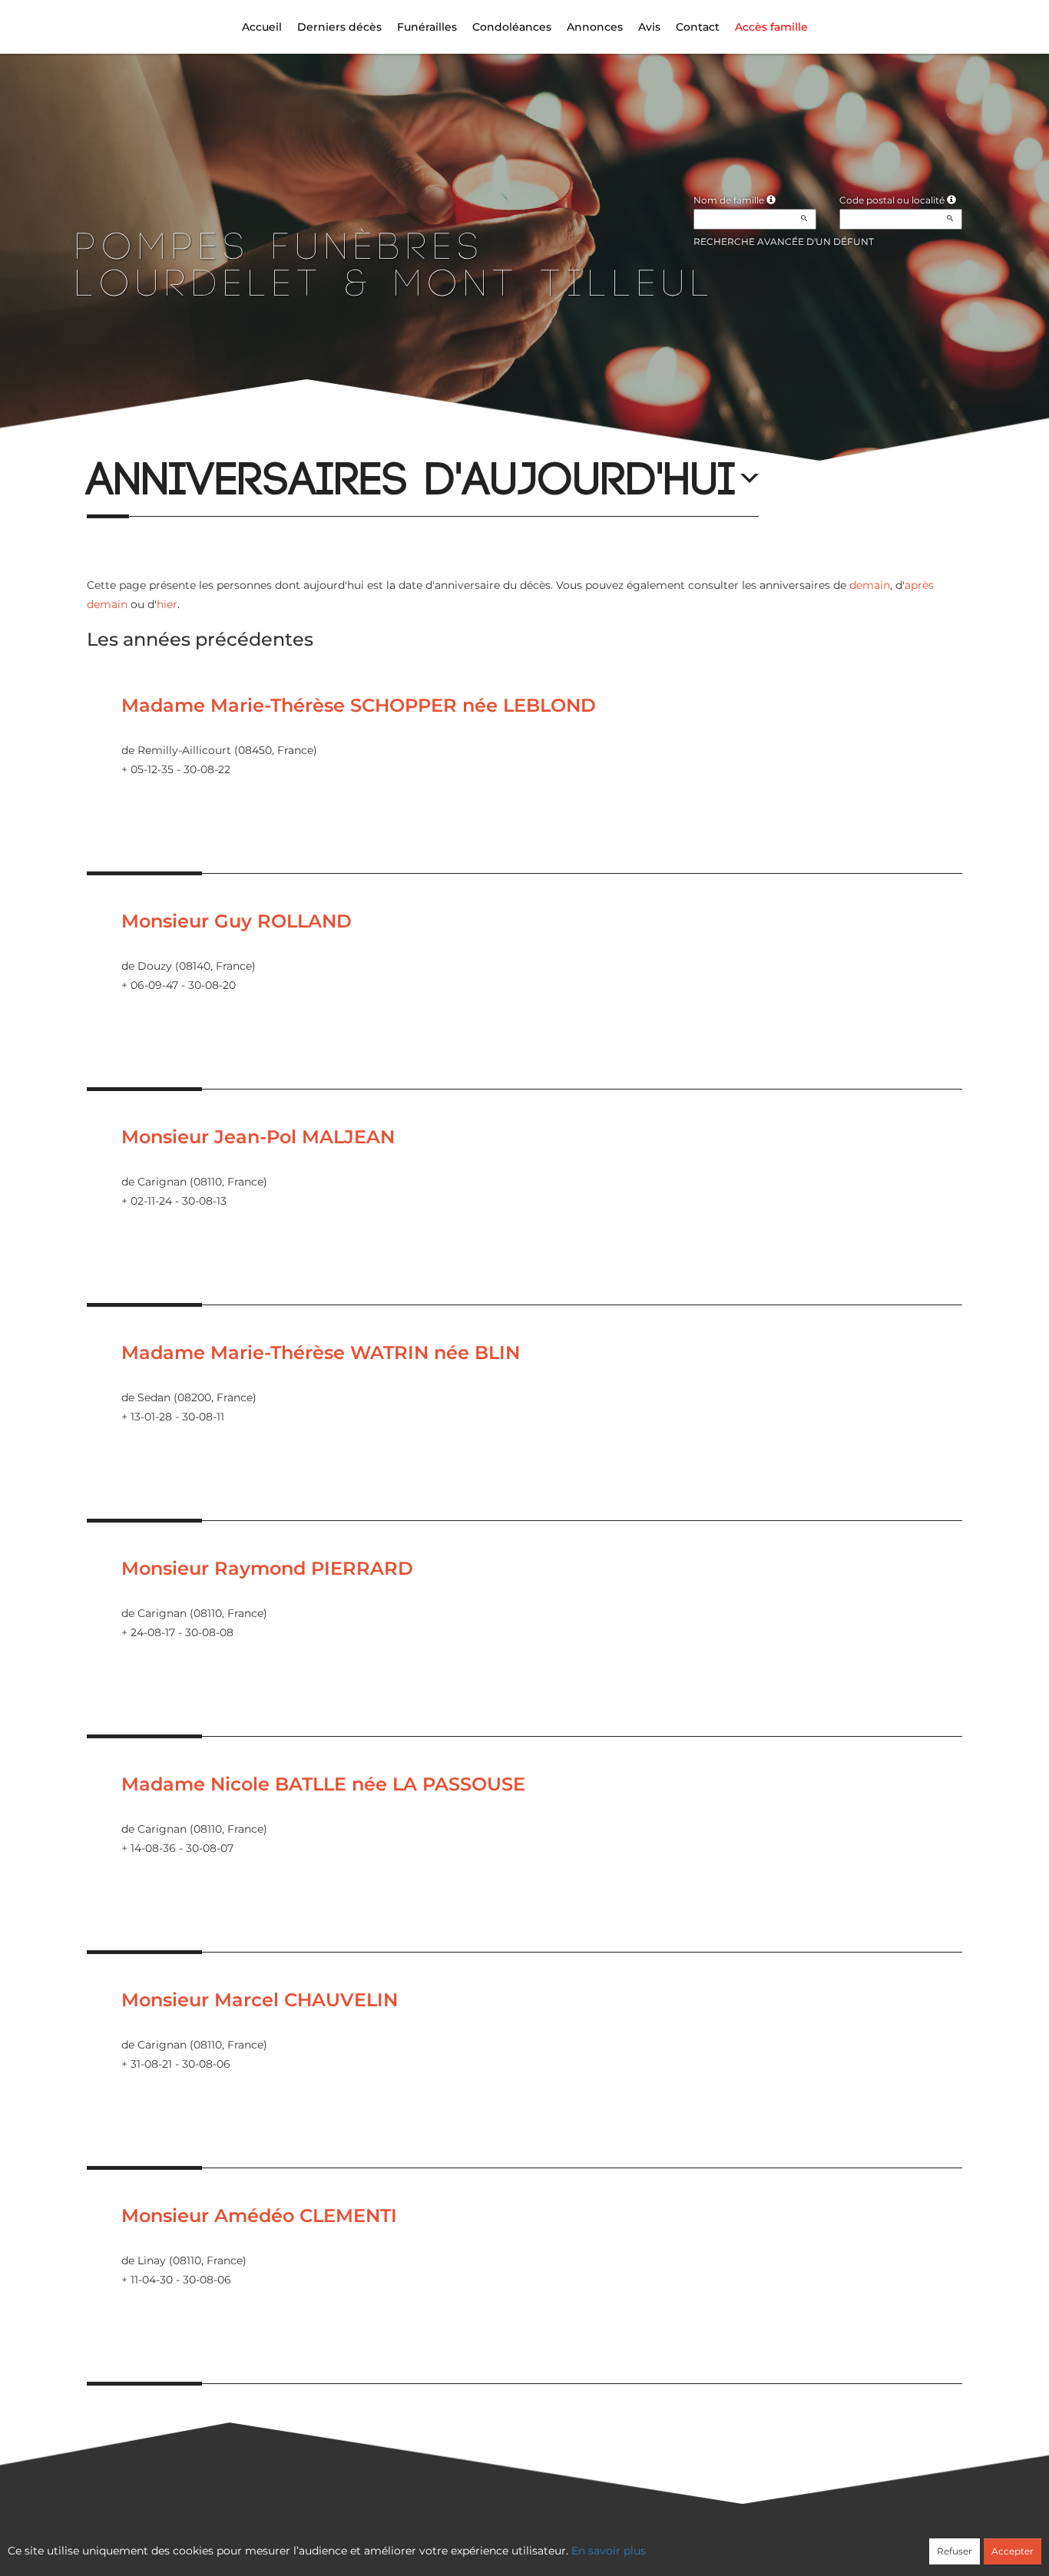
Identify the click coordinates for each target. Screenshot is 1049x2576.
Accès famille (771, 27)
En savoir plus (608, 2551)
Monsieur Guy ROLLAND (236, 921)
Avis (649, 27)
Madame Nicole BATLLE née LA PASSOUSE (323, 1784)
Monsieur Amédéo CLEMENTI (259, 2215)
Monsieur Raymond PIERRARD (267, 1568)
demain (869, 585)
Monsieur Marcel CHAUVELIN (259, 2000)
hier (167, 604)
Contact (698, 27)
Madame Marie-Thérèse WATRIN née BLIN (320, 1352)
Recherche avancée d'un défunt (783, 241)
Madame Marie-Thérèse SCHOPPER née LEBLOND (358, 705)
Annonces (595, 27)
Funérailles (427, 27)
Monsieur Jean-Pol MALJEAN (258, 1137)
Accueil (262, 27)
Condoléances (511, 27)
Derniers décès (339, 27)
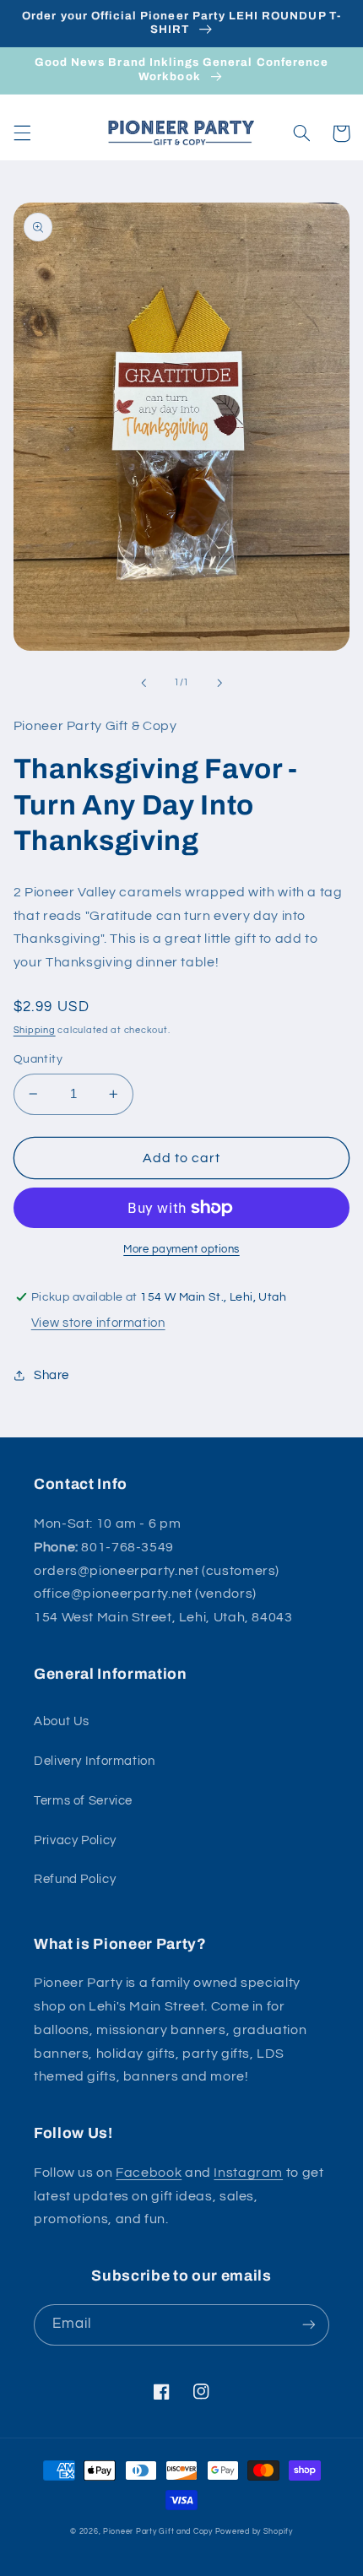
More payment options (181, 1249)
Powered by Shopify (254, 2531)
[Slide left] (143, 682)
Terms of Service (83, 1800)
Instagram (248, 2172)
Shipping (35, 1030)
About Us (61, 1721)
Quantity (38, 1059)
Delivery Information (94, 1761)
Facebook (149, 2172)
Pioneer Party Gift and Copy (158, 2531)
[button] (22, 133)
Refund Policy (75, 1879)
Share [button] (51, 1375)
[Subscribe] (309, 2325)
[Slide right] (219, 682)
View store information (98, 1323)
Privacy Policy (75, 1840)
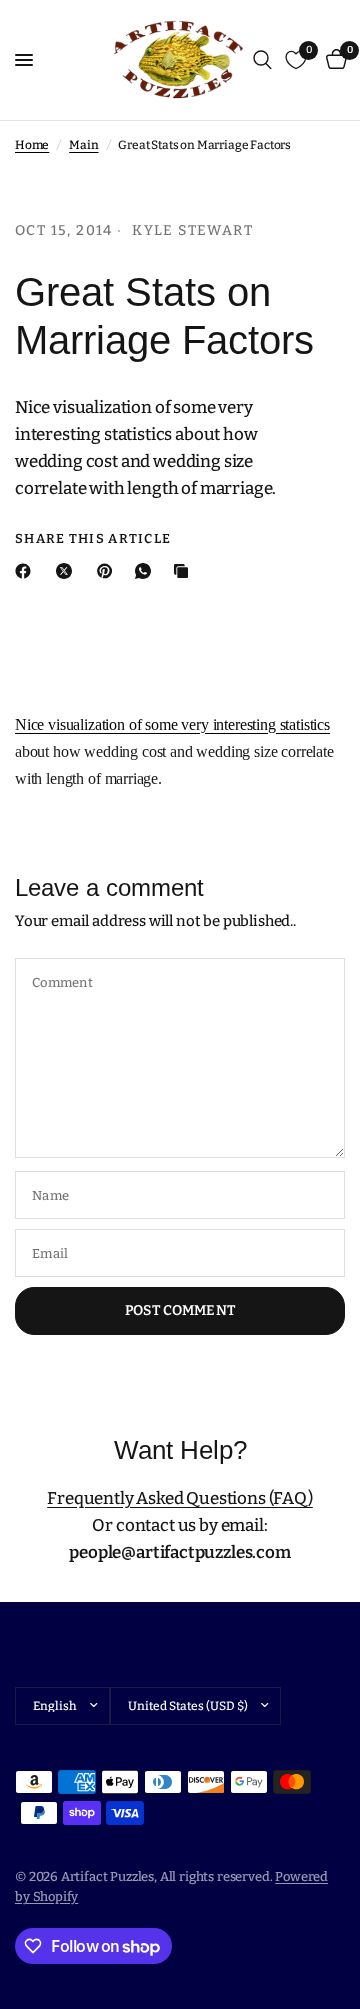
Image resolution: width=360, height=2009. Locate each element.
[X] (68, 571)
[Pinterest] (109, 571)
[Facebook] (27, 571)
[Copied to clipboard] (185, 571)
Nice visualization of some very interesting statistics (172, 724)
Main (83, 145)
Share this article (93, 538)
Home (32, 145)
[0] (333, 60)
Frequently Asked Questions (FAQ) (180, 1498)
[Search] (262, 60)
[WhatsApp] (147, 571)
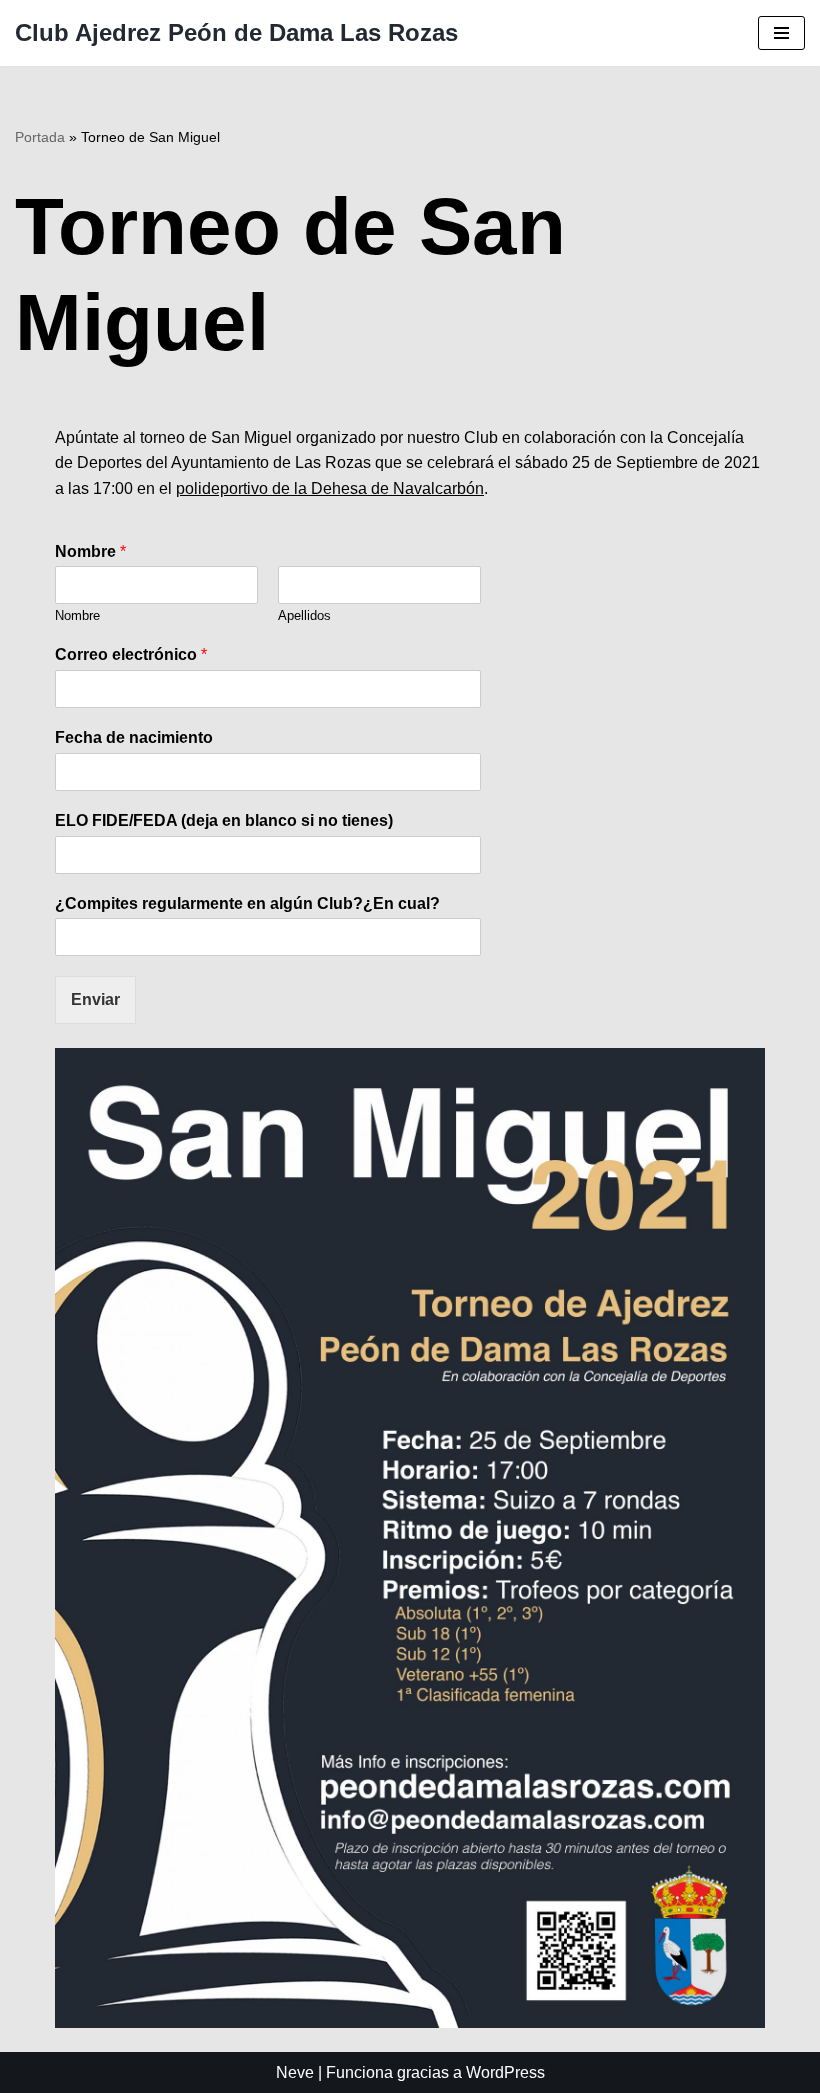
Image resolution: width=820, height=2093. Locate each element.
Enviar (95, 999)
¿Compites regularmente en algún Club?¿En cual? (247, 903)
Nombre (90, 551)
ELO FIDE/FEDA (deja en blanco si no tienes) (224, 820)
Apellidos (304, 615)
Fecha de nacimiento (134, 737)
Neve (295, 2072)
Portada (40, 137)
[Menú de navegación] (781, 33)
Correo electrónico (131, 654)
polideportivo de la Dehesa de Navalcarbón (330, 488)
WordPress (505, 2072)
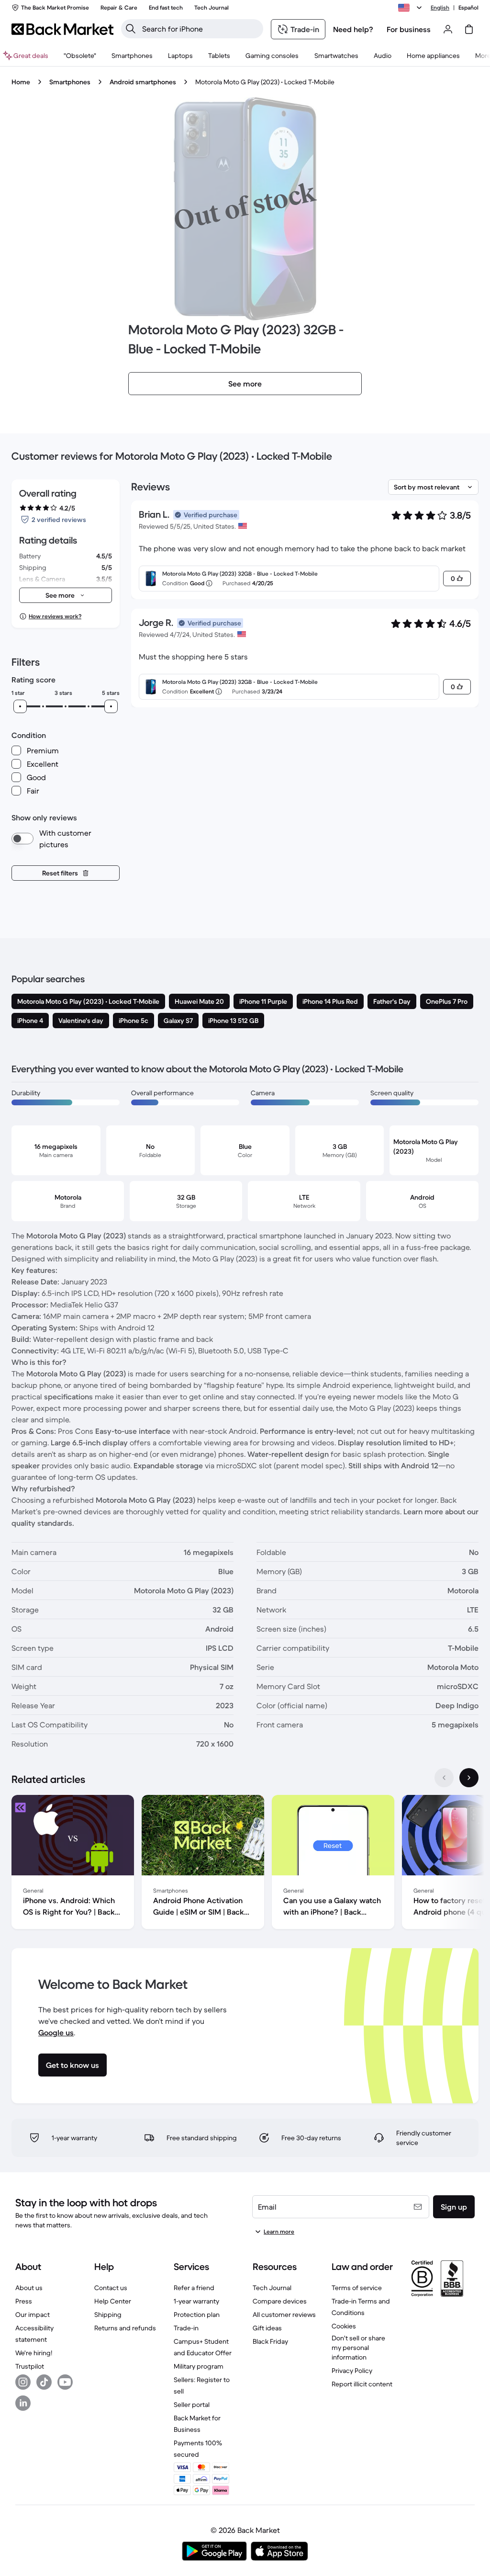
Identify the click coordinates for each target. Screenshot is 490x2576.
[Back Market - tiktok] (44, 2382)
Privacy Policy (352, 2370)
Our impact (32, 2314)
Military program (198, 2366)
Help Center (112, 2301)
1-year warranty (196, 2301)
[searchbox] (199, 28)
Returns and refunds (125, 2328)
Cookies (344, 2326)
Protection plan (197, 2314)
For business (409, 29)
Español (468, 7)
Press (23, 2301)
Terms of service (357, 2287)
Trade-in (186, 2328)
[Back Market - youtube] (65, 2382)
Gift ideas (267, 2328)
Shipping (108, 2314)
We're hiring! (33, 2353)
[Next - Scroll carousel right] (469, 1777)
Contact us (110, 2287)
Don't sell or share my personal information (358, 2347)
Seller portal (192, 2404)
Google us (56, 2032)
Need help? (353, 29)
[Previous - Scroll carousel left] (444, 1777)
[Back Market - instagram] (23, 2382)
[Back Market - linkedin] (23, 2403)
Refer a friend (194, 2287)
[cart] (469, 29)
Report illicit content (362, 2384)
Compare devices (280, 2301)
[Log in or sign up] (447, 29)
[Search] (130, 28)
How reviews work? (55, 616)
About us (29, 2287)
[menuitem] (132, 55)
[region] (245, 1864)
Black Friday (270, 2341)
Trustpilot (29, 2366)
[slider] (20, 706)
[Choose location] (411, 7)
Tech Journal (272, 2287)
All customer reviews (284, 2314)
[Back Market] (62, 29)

☆ ☆ ☆ ☆

## Aim of the exercise
Output exactly the lines above, beginning at the one with "Main (83, 145)" and stopping after the one with "Correo electrónico (131, 654)". Pictures are to be omitted.

## Problem solution
Main (83, 145)
Share this article (93, 538)
Home (32, 145)
[0] (333, 60)
Frequently Asked Questions (FAQ) (180, 1498)
[Search] (262, 60)
[WhatsApp] (147, 571)
Image resolution: width=820, height=2093. Locate each element.
Enviar (95, 999)
¿Compites regularmente en algún Club?¿En cual? (247, 903)
Nombre (90, 551)
ELO FIDE/FEDA (deja en blanco si no tienes) (224, 820)
Apellidos (304, 615)
Fecha de nacimiento (134, 737)
Neve (295, 2072)
Portada (40, 137)
[Menú de navegación] (781, 33)
Correo electrónico (131, 654)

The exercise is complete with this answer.